▶ [EXERCISE INSTRUCTIONS]:
Since only the total matters, count the lines of these entries containing the word "will" and write that total alone.

::: DATASET ENTRIES

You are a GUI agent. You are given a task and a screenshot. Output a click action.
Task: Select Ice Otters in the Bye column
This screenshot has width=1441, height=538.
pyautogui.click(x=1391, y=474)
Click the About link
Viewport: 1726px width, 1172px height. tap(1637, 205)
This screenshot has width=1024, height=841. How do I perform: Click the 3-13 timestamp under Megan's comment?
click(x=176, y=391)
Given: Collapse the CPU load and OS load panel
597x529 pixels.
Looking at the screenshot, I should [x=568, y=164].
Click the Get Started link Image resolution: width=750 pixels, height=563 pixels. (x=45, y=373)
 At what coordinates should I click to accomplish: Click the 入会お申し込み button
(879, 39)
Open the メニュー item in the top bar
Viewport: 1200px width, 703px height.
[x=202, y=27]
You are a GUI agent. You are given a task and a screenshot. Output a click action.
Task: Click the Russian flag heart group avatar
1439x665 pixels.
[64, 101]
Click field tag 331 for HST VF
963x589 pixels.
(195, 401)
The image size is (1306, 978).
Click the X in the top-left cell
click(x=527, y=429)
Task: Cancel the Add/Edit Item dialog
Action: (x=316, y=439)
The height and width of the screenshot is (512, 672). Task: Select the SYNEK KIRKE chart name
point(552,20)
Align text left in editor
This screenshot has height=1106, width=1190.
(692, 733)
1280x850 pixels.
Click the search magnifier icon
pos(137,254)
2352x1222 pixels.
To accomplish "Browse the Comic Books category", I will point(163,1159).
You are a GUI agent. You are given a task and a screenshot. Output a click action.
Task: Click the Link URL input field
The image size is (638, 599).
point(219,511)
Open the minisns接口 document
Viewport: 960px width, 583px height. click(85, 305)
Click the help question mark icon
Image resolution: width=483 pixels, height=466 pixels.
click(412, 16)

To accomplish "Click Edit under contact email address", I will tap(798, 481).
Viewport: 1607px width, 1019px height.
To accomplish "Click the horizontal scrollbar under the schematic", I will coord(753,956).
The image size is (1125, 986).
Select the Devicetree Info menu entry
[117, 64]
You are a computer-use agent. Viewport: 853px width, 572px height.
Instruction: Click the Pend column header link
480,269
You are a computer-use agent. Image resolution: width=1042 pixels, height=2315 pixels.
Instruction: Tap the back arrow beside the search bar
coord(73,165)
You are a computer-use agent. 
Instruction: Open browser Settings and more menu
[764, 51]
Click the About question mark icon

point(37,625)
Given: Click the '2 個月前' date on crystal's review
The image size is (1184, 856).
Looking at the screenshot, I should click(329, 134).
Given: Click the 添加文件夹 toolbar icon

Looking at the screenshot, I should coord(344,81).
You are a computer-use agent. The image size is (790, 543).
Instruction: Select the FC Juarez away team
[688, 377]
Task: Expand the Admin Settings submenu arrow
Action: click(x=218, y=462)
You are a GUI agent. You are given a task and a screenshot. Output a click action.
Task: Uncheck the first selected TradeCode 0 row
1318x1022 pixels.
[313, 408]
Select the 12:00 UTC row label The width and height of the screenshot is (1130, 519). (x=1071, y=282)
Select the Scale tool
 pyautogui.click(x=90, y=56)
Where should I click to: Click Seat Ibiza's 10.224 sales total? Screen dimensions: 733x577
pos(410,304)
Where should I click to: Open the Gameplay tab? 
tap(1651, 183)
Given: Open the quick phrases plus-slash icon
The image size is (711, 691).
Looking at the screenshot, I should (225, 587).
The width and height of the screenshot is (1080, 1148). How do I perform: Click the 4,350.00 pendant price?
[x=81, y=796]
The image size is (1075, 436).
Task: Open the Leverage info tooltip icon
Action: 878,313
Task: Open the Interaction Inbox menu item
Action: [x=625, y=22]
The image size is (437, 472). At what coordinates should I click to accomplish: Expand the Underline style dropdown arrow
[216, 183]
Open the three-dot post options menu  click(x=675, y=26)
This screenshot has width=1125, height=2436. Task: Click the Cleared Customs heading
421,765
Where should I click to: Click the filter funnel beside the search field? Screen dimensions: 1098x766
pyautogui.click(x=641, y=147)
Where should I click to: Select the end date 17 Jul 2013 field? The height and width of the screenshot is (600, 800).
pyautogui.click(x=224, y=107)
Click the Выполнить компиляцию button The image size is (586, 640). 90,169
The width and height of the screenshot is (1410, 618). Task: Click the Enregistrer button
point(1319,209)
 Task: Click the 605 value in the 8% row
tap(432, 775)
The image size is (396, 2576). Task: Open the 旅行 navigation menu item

::::::

▶ [ANSWER BOX]:
3